- _EN QUÉ CONSISTE_: Cambia "tweet" por "post" en las líneas que empiezan con la que contiene "Choose Assign To CRM Owner action" y siguen hasta la que contiene "pos(58,895)", ambas incluidas. Escribe de nuevo esas líneas sin ningún otro cambio.

(Elementos de datos)
——

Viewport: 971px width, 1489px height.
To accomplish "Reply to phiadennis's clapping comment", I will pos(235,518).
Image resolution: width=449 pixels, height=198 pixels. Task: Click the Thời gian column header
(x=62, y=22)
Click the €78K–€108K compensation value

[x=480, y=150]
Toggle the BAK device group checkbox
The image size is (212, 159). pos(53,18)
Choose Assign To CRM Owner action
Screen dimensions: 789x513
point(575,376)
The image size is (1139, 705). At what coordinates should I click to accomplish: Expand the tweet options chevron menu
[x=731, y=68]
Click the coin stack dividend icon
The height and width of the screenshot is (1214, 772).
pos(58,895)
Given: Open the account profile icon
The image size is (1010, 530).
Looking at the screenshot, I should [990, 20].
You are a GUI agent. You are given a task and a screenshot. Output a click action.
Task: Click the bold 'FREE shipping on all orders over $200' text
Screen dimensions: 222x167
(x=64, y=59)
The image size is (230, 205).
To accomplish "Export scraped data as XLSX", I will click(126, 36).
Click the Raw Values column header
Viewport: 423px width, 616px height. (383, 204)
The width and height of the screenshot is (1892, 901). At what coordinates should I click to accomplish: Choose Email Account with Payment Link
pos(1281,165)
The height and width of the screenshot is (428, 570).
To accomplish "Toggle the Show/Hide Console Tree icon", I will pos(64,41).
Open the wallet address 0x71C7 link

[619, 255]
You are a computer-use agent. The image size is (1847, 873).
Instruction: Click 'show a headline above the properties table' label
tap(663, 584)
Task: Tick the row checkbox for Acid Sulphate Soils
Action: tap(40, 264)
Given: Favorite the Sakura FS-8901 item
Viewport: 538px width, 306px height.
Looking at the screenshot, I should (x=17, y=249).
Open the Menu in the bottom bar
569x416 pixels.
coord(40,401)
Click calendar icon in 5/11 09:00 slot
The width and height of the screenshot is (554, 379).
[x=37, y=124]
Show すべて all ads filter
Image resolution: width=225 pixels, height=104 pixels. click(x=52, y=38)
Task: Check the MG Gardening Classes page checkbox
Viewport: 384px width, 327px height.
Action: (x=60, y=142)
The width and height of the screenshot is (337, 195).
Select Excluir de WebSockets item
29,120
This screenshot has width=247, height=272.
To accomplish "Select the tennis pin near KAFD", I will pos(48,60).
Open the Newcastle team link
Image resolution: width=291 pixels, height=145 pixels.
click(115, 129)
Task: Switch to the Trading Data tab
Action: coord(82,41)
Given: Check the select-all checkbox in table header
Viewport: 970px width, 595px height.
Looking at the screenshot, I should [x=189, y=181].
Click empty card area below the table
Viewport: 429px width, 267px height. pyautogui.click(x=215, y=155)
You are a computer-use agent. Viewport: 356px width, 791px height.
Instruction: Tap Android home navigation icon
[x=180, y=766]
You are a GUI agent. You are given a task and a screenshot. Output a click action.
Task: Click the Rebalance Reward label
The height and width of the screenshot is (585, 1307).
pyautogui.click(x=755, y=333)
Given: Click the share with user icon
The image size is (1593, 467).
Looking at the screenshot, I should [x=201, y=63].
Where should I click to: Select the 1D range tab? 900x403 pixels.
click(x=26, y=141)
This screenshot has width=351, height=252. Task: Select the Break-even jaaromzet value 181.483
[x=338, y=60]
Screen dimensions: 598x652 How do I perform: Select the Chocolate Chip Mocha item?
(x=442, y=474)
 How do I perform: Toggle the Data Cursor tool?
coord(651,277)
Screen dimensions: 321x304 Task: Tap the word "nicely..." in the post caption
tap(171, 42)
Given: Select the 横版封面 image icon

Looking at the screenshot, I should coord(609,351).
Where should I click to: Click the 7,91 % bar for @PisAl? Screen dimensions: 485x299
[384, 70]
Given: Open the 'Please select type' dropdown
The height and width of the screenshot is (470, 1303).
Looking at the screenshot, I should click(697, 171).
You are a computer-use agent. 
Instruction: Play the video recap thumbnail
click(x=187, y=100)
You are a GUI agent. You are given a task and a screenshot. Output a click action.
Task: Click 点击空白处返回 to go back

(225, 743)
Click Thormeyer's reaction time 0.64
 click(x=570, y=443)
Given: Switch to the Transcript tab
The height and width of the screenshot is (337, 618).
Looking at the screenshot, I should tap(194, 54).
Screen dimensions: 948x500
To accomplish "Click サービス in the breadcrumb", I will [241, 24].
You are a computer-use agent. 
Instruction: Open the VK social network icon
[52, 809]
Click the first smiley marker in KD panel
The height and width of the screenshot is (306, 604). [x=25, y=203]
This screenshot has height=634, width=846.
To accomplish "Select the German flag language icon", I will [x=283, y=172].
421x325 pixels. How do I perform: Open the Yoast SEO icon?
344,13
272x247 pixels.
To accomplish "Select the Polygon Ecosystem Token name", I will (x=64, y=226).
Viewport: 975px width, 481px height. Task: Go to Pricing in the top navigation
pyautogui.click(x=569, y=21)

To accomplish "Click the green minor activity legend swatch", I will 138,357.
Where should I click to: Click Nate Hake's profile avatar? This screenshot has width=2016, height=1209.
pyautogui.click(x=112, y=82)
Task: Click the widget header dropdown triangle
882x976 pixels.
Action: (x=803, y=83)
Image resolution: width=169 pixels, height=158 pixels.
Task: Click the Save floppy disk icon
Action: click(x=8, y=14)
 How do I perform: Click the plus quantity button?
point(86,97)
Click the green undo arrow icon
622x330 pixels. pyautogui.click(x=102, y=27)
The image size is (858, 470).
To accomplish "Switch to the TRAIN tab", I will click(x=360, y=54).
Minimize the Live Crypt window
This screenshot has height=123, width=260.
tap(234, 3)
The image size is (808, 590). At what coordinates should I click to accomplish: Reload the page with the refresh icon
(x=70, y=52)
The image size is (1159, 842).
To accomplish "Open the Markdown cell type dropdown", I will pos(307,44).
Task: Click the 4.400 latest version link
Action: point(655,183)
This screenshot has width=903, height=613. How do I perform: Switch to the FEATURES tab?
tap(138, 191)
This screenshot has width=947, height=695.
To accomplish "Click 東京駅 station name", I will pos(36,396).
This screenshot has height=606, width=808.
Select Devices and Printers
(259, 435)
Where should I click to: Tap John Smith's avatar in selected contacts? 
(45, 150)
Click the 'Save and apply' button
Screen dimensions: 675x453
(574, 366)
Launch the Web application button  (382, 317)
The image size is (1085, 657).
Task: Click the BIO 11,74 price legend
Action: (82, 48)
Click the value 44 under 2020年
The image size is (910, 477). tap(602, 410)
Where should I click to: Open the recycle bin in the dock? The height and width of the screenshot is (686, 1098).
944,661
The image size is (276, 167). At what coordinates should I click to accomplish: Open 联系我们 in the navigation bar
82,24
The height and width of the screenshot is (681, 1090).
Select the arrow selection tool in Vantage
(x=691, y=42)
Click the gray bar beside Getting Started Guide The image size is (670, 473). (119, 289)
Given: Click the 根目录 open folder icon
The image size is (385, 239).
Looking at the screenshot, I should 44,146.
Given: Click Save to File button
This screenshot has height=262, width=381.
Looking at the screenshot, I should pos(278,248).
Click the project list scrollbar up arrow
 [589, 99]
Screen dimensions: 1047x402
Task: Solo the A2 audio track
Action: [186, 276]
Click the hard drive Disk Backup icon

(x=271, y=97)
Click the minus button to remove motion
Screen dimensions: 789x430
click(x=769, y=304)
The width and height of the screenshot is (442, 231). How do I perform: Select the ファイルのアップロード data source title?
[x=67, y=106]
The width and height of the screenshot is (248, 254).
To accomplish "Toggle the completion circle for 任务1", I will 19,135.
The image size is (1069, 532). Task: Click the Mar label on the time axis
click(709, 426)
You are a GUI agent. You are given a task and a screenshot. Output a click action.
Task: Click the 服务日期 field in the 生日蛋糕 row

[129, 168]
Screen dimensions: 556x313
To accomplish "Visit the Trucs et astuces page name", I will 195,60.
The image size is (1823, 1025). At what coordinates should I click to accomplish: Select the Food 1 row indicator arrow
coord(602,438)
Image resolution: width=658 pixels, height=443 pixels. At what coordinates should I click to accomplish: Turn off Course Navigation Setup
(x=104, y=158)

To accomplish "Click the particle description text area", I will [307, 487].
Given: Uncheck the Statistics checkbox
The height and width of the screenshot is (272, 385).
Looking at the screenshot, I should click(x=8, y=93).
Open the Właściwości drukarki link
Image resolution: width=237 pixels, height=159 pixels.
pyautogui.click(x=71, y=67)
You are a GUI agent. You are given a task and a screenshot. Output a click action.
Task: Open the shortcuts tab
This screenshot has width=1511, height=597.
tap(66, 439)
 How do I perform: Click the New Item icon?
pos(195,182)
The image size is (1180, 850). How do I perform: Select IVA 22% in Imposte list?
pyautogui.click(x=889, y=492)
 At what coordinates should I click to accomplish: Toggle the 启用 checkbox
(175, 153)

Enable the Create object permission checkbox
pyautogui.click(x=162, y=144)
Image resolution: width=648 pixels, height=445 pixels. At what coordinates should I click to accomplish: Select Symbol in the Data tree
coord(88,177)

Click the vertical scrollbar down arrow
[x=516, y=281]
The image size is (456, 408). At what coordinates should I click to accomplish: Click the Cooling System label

——

- _SOLUCIÓN_:
Choose Assign To CRM Owner action
Screen dimensions: 789x513
point(575,376)
The image size is (1139, 705). At what coordinates should I click to accomplish: Expand the post options chevron menu
[x=731, y=68]
Click the coin stack dividend icon
The height and width of the screenshot is (1214, 772).
pos(58,895)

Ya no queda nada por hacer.